(Your instructions): A word-for-word copy of the listing is required, and it must contain no pictures.

** Data supplied follows **

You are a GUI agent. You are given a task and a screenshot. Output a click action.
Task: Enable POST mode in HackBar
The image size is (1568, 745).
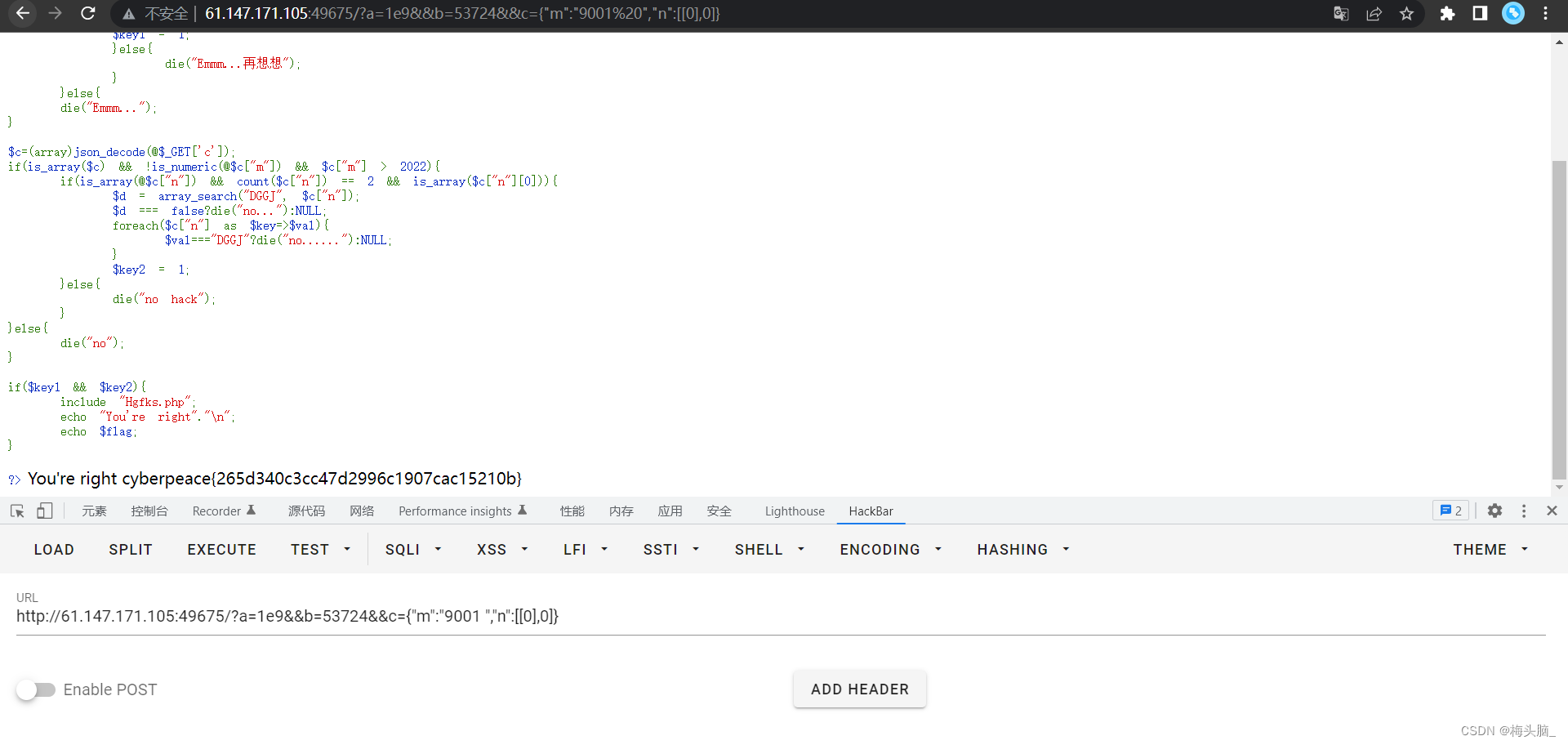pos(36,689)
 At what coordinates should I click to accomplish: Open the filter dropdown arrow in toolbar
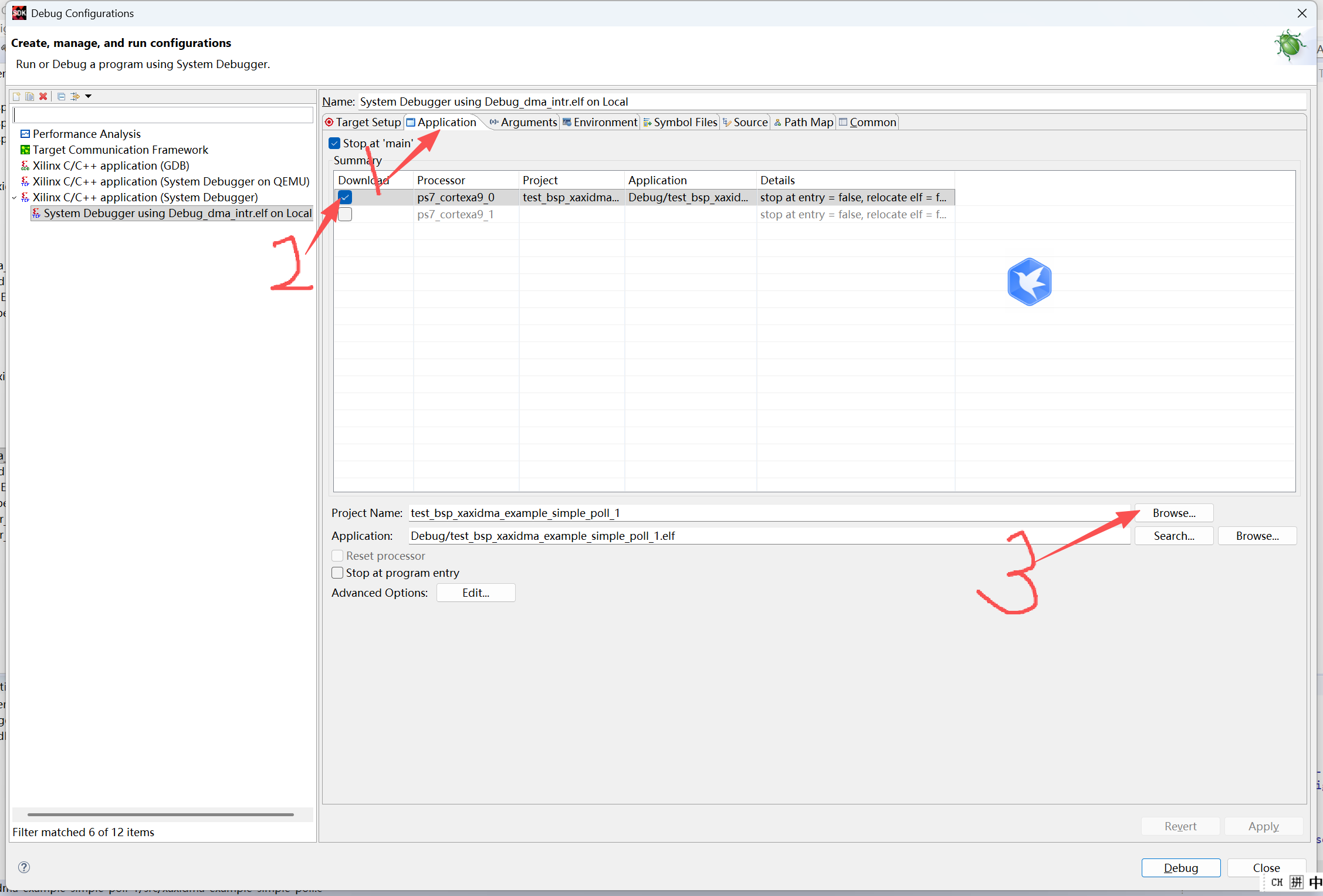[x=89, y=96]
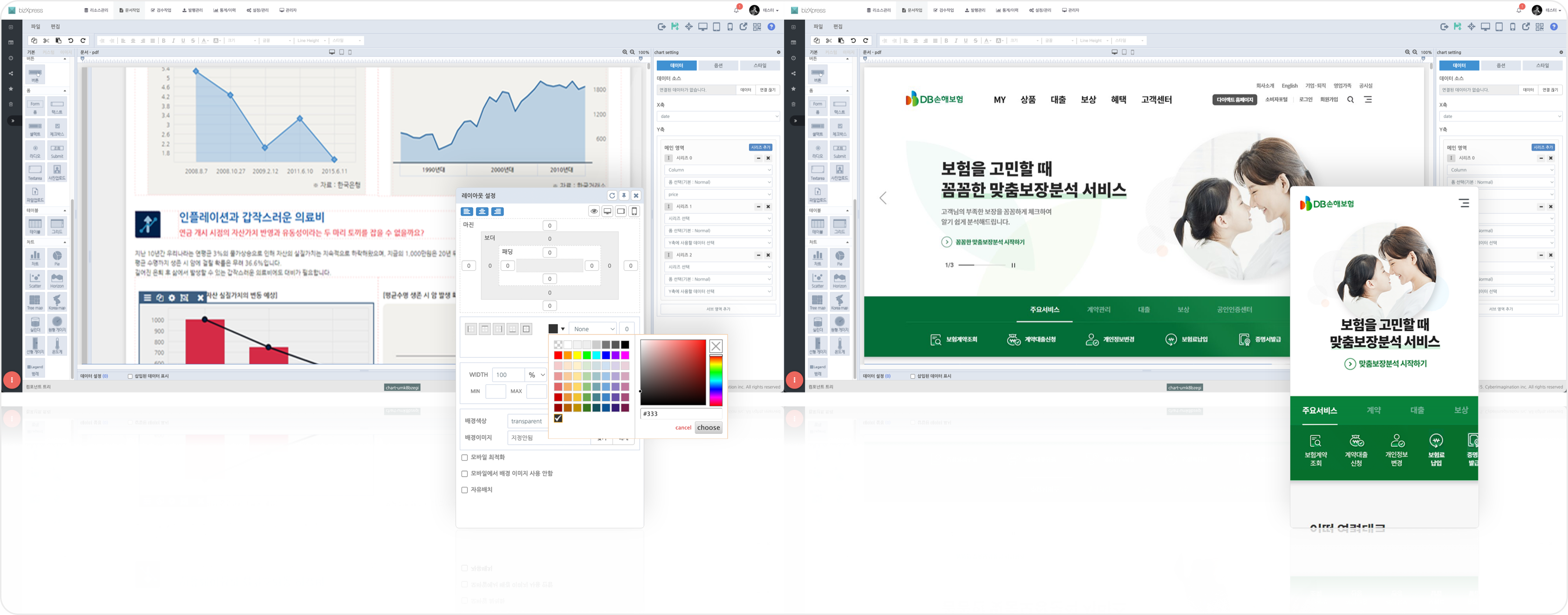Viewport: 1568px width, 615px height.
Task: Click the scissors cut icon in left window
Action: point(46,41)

** End of Data supplied **

(Completed task):
You are a GUI agent. You are given a task and a screenshot. Output a click action.
Task: Enable POST mode in HackBar
The image size is (1568, 745).
pos(36,689)
 At what coordinates should I click to accomplish: Open the filter dropdown arrow in toolbar
[x=89, y=96]
Viewport: 1568px width, 615px height.
Task: Click the scissors cut icon in left window
Action: point(46,41)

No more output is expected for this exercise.